Kim Yong Nam, the country's ceremonial head, made the comments in a rare interview, which indicated how important the secretive country thought it was to deny the rumors.
But the denial did not prevent continued speculation a day after the North Korean leader's unexpected absence Tuesday at the ceremony celebrating the 60th anniversary of North Korea's founding, a major event that he had been expected to attend.
The South Korean president's office today said Kim is believed to be recovering from an apparent stroke, repeating a report from U.S. officials out of Washington Tuesday.
U.S. officials, speaking on the condition of anonymity, told ABC News Tuesday that American intelligence sources believe Kim may have suffered a stroke. The officials said Kim's absence at Tuesday's parade seemed to reinforce those indications.
Sources told ABC News that they believe, however, that the reclusive North Korean leader is still alive.
White House spokeswoman Dana Perino would not confirm the reports Tuesday.
"I've seen the reports, but I don't have anything for you on it," she told reporters.
Though experts remain cautious, several agree that the latest rumors about Kim's deteriorating health appear credible, because Kim's unscheduled absence at the long-anticipated 60th anniversary parade is highly unusual and raises legitimate questions about his health.
"There are some reliable sources that he collapsed earlier in August. We really don't know, unless others in the intelligence community have knowledge of things that we aren't aware of," said Ambassador Wendy Sherman, who oversaw North Korea issues as a special adviser under the Clinton administration.
"The thing that makes this slightly more credible is that [Kim] didn't show up at the 60th anniversary. He has shown up at every previous celebration, and this time he's broken a well-worn habit," Sherman said.
Kim, who is known to suffer from diabetes and heart disease, was expected to be an integral part of the military parade celebrating the anniversary.
Speculation about his illness also came after South Korean reports that he may have suffered a stroke, and that five Chinese doctors visited North Korea last week. Most top North Korean officials, with the exception of Kim who does not like to fly, typically make the trip to Europe for medical treatment.

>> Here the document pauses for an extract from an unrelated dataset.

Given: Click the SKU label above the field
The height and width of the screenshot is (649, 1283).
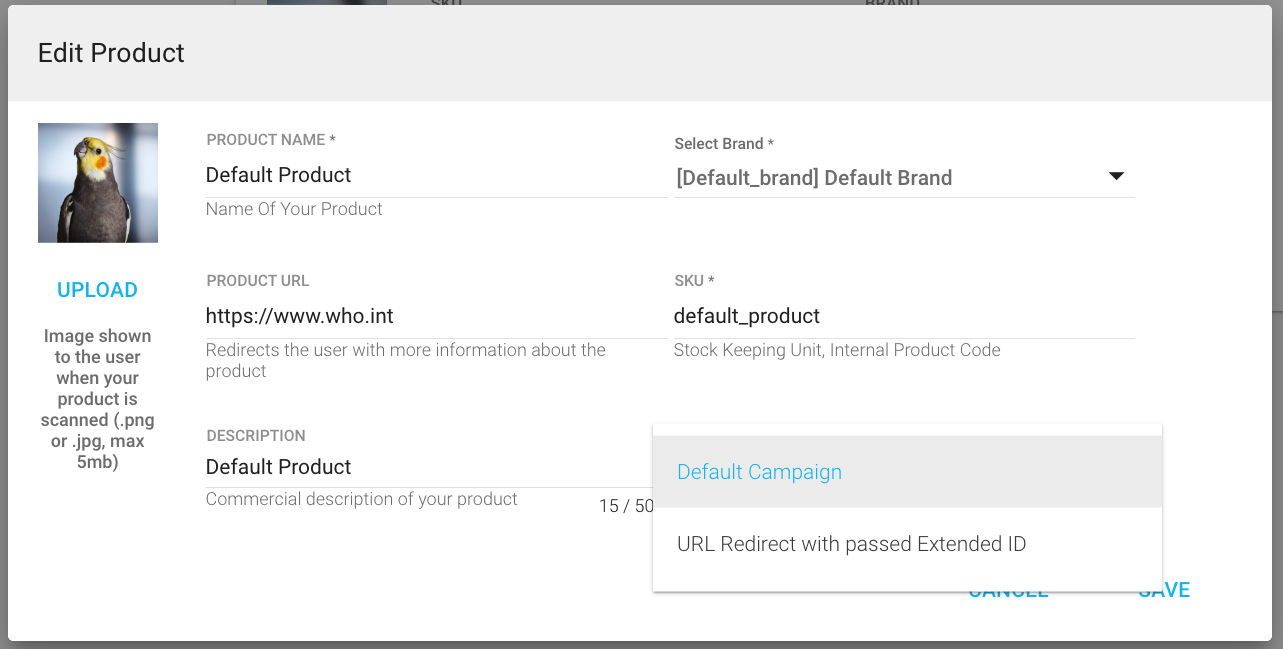Looking at the screenshot, I should [694, 281].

Samuel Kim, a professor at Columbia University, said, "The fact that he has not shown up at the 60th anniversary is the most serious piece of circumstantial evidence and appears more credible than all the other rumors we've heard. Many rumors about Kim do turn out to be false, but we've known that he has ongoing health problems."
Former U.S. Ambassador to South Korea Donald Gregg and other policy experts warn that it is premature to jump to conclusions.
"The time calls for patience and contemplation and good judgment rather than running around saying the sky is falling," he said. "But [his absence at the parade] raises legitimate questions that we are just not in a good position to answer right now."